Data were taken from the National Center for Education Statistics, a data collection agency within the U.S. Department of Education.

Other top 10 colleges included Williams, Bard, Babson, and Smith. But not all were small-size. Brandeis University, Boston University, Tufts, and Boston College also made the cut. All the schools in the top 10 had a cost of attendance between $64,000 and $66,000. Tuition ranged from $46,000 to $50,000.

The costliest colleges parted ways on how much in the way of scholarships and grants their students get from them or government sources. Of the top 10, Amherst actually comes out best by that measure. The average net price of an Amherst education was $16,861 for students who are being helped in some way other than a loan. That’s actually the lowest of the top 10. The others have net prices ranging from about $21,000 to roughly $37,000. (Those figures are only available for the 2014 to 2015 school year.)

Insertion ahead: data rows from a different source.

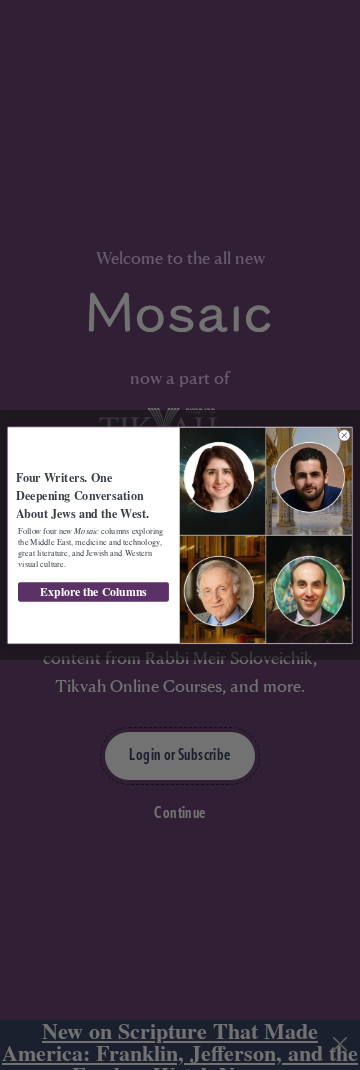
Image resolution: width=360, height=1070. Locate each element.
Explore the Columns (93, 591)
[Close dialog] (344, 435)
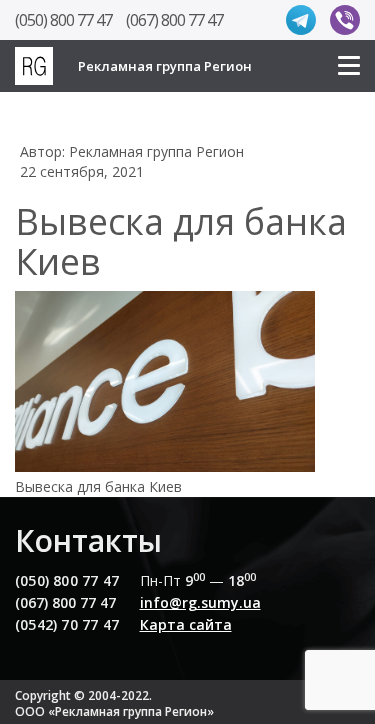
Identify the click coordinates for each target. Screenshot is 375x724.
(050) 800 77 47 (63, 20)
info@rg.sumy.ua (200, 602)
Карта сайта (186, 624)
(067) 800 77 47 (174, 20)
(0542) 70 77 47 (67, 624)
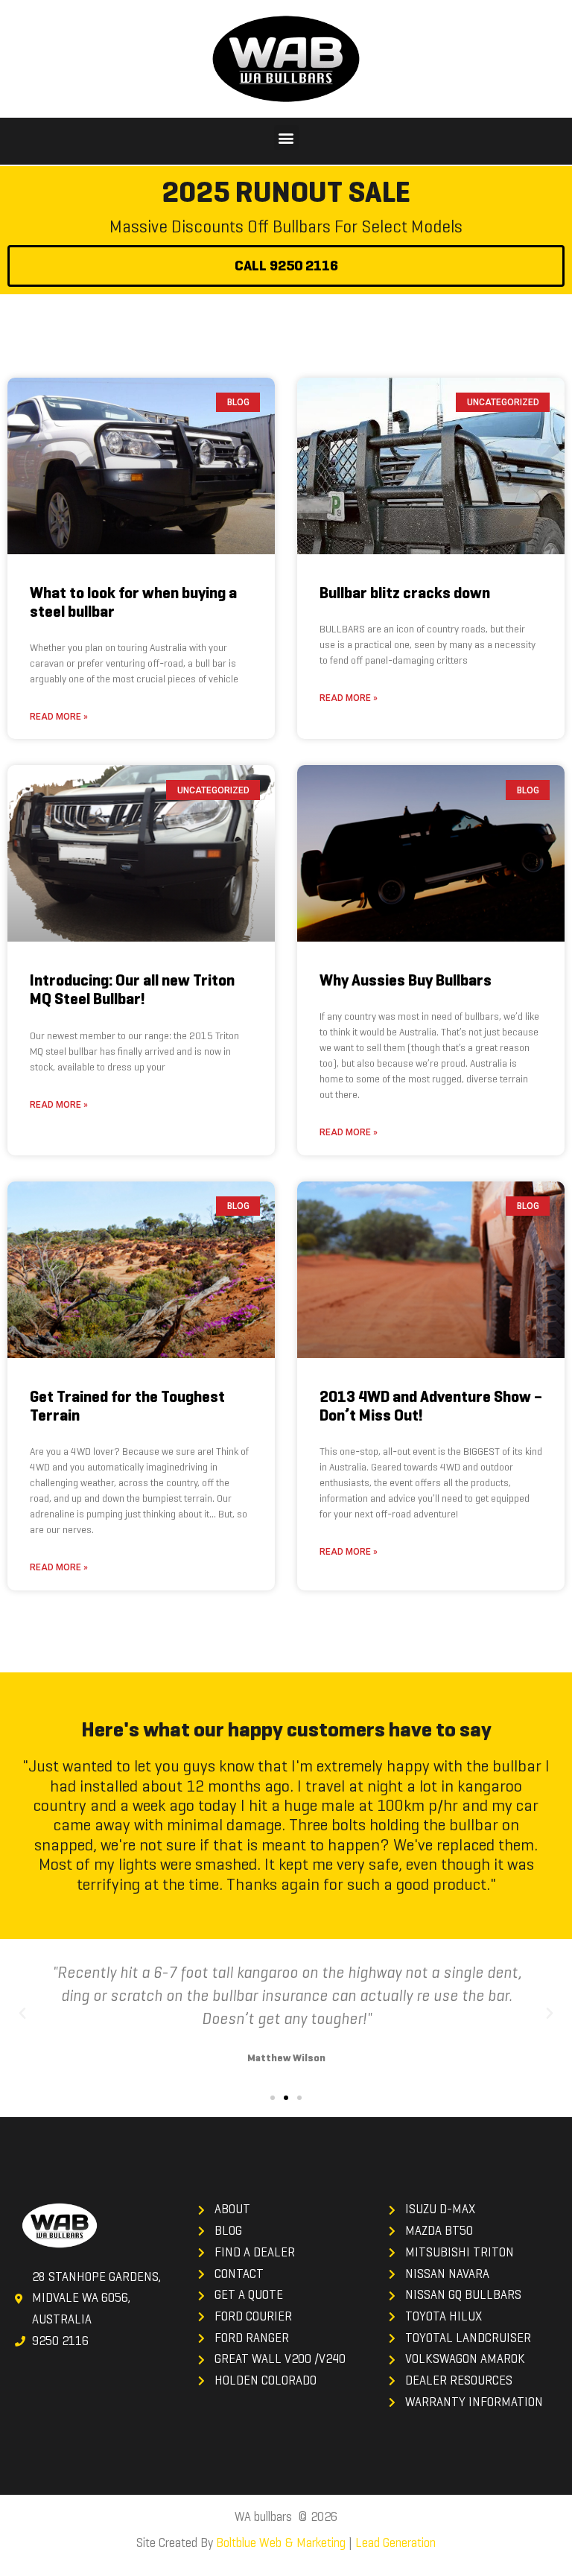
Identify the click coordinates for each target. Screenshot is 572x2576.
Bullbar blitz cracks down (405, 593)
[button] (286, 137)
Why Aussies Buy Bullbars (406, 980)
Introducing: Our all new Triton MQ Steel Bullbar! (132, 990)
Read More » (59, 716)
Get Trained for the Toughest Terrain (127, 1406)
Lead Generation (395, 2543)
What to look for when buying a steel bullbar (133, 602)
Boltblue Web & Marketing (281, 2543)
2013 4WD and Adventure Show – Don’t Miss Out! (431, 1406)
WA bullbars (263, 2517)
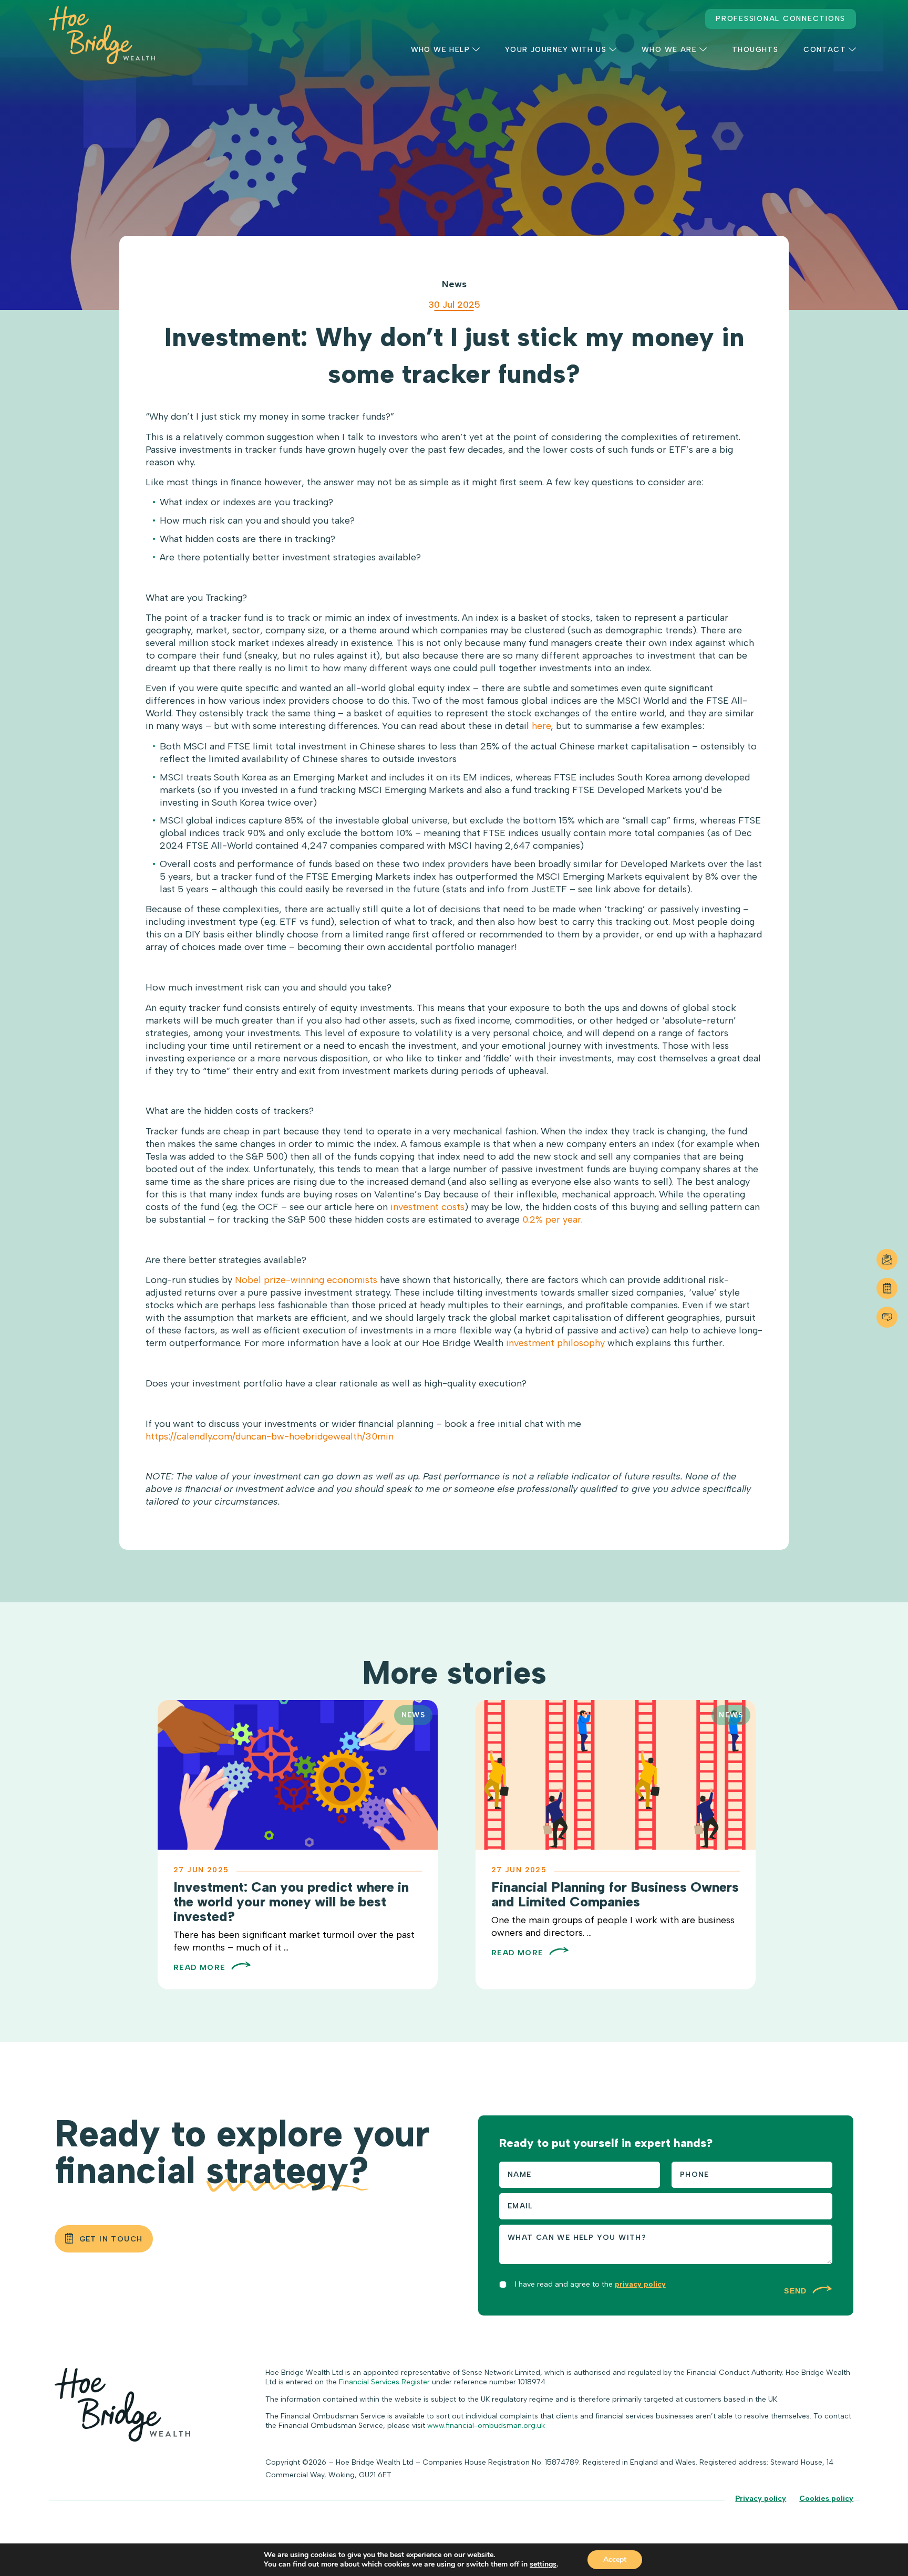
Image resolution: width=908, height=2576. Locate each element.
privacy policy (640, 2284)
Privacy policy (760, 2498)
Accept (614, 2559)
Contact (824, 49)
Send (797, 2291)
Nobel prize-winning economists (306, 1280)
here (541, 726)
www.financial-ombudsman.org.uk (486, 2425)
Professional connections (780, 18)
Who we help (440, 49)
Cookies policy (826, 2498)
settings (543, 2564)
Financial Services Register (384, 2381)
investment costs (427, 1207)
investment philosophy (555, 1343)
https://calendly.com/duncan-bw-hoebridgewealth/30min (270, 1436)
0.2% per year (551, 1219)
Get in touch (111, 2239)
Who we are (669, 49)
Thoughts (755, 49)
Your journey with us (555, 49)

Notably, some of the state’s most prestigious schools are not its most expensive, but they come close. According to the NewBostonPost analysis, Harvard was 11th costliest at a total of $64,400 a year and MIT was 15th at $63,250.

The release of the figures is set against a background of continually rising costs in higher education. Over the last five years the cost of attendance across the nation has increased by 10 percent, according to the CollegeBoard. That increase is mirrored in skyrocketing rates of student debt. Between 2004 and 2014, the average amount a graduating senior owed for his education climbed at more than double the rate of inflation, according to the Institute for College Access and Success, a nonprofit based in California.